"""
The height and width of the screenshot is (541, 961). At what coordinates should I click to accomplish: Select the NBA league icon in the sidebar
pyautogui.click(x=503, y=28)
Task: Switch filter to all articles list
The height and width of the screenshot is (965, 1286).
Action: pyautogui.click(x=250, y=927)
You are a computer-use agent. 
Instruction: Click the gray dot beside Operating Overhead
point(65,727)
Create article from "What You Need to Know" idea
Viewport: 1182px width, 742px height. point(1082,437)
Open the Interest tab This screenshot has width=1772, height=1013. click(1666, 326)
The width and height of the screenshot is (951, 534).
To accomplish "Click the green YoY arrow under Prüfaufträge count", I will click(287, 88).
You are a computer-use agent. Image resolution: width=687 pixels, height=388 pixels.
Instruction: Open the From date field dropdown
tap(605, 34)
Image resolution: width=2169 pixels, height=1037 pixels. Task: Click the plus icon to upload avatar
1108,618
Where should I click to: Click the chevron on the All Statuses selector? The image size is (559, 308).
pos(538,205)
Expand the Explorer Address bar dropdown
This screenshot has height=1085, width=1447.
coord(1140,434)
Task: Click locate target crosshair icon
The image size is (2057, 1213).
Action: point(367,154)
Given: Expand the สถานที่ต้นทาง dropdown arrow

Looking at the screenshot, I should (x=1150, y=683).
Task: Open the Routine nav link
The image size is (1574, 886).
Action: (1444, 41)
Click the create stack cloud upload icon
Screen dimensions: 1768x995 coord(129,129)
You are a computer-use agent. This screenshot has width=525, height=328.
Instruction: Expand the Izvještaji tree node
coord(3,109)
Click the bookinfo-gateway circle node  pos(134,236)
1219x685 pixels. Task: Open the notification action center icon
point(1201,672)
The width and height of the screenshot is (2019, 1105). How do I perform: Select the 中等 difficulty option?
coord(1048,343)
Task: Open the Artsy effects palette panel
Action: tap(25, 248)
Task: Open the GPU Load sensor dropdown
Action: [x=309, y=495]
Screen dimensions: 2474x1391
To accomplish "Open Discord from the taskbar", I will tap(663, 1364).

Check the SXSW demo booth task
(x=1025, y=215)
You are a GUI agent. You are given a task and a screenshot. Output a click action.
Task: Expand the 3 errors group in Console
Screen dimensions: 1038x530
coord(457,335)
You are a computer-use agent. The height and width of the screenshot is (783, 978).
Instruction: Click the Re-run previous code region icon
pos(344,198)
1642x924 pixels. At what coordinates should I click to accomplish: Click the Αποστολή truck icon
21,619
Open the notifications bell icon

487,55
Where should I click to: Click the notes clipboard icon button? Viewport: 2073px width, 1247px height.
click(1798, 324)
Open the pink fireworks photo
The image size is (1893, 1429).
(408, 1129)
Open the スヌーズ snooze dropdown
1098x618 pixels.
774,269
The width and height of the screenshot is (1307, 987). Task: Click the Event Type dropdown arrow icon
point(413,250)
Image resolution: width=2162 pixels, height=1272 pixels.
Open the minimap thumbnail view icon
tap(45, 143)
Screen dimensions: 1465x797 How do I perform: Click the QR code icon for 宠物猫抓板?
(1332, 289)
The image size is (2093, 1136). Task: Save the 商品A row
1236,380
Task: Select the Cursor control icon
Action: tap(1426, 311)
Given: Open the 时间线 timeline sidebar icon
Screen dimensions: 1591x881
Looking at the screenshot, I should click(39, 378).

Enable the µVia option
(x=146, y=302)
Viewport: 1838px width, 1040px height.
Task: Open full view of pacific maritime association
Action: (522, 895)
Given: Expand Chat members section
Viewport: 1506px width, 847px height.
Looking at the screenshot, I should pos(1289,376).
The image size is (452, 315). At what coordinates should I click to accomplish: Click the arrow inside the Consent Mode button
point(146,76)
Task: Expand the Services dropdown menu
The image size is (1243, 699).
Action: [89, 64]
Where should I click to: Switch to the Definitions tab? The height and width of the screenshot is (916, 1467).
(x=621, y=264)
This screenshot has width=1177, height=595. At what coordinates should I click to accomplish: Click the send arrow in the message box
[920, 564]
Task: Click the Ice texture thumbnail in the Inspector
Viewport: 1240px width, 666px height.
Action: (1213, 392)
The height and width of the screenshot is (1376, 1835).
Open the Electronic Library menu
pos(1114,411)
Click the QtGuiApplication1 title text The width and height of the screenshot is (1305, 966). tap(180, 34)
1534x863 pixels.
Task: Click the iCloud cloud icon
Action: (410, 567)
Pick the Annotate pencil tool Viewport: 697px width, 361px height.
"""
• EXERCISE
Write out the records above again, keeping each one identical to the original.

• RESPONSE TO THE TASK
The height and width of the screenshot is (541, 961). At what coordinates should I click to accomplish: Select the NBA league icon in the sidebar
pyautogui.click(x=503, y=28)
Task: Switch filter to all articles list
The height and width of the screenshot is (965, 1286).
Action: pyautogui.click(x=250, y=927)
You are a computer-use agent. 
Instruction: Click the gray dot beside Operating Overhead
point(65,727)
Create article from "What You Need to Know" idea
Viewport: 1182px width, 742px height. point(1082,437)
Open the Interest tab This screenshot has width=1772, height=1013. click(1666, 326)
The width and height of the screenshot is (951, 534).
To accomplish "Click the green YoY arrow under Prüfaufträge count", I will click(287, 88).
You are a computer-use agent. Image resolution: width=687 pixels, height=388 pixels.
Instruction: Open the From date field dropdown
tap(605, 34)
Image resolution: width=2169 pixels, height=1037 pixels. Task: Click the plus icon to upload avatar
1108,618
Where should I click to: Click the chevron on the All Statuses selector? The image size is (559, 308).
pos(538,205)
Expand the Explorer Address bar dropdown
This screenshot has height=1085, width=1447.
coord(1140,434)
Task: Click locate target crosshair icon
The image size is (2057, 1213).
Action: point(367,154)
Given: Expand the สถานที่ต้นทาง dropdown arrow

Looking at the screenshot, I should (x=1150, y=683).
Task: Open the Routine nav link
The image size is (1574, 886).
Action: (1444, 41)
Click the create stack cloud upload icon
Screen dimensions: 1768x995 coord(129,129)
You are a computer-use agent. This screenshot has width=525, height=328.
Instruction: Expand the Izvještaji tree node
coord(3,109)
Click the bookinfo-gateway circle node  pos(134,236)
1219x685 pixels. Task: Open the notification action center icon
point(1201,672)
The width and height of the screenshot is (2019, 1105). How do I perform: Select the 中等 difficulty option?
coord(1048,343)
Task: Open the Artsy effects palette panel
Action: tap(25, 248)
Task: Open the GPU Load sensor dropdown
Action: [x=309, y=495]
Screen dimensions: 2474x1391
To accomplish "Open Discord from the taskbar", I will tap(663, 1364).

Check the SXSW demo booth task
(x=1025, y=215)
You are a GUI agent. You are given a task and a screenshot. Output a click action.
Task: Expand the 3 errors group in Console
Screen dimensions: 1038x530
coord(457,335)
You are a computer-use agent. The height and width of the screenshot is (783, 978).
Instruction: Click the Re-run previous code region icon
pos(344,198)
1642x924 pixels. At what coordinates should I click to accomplish: Click the Αποστολή truck icon
21,619
Open the notifications bell icon

487,55
Where should I click to: Click the notes clipboard icon button? Viewport: 2073px width, 1247px height.
click(1798, 324)
Open the pink fireworks photo
The image size is (1893, 1429).
(408, 1129)
Open the スヌーズ snooze dropdown
1098x618 pixels.
774,269
The width and height of the screenshot is (1307, 987). Task: Click the Event Type dropdown arrow icon
point(413,250)
Image resolution: width=2162 pixels, height=1272 pixels.
Open the minimap thumbnail view icon
tap(45, 143)
Screen dimensions: 1465x797 How do I perform: Click the QR code icon for 宠物猫抓板?
(1332, 289)
The image size is (2093, 1136). Task: Save the 商品A row
1236,380
Task: Select the Cursor control icon
Action: tap(1426, 311)
Given: Open the 时间线 timeline sidebar icon
Screen dimensions: 1591x881
Looking at the screenshot, I should click(39, 378).

Enable the µVia option
(x=146, y=302)
Viewport: 1838px width, 1040px height.
Task: Open full view of pacific maritime association
Action: (522, 895)
Given: Expand Chat members section
Viewport: 1506px width, 847px height.
Looking at the screenshot, I should pos(1289,376).
The image size is (452, 315). At what coordinates should I click to accomplish: Click the arrow inside the Consent Mode button
point(146,76)
Task: Expand the Services dropdown menu
The image size is (1243, 699).
Action: [89, 64]
Where should I click to: Switch to the Definitions tab? The height and width of the screenshot is (916, 1467).
(x=621, y=264)
This screenshot has width=1177, height=595. At what coordinates should I click to accomplish: Click the send arrow in the message box
[920, 564]
Task: Click the Ice texture thumbnail in the Inspector
Viewport: 1240px width, 666px height.
Action: (1213, 392)
The height and width of the screenshot is (1376, 1835).
Open the Electronic Library menu
pos(1114,411)
Click the QtGuiApplication1 title text The width and height of the screenshot is (1305, 966). tap(180, 34)
1534x863 pixels.
Task: Click the iCloud cloud icon
Action: (410, 567)
Pick the Annotate pencil tool Viewport: 697px width, 361px height.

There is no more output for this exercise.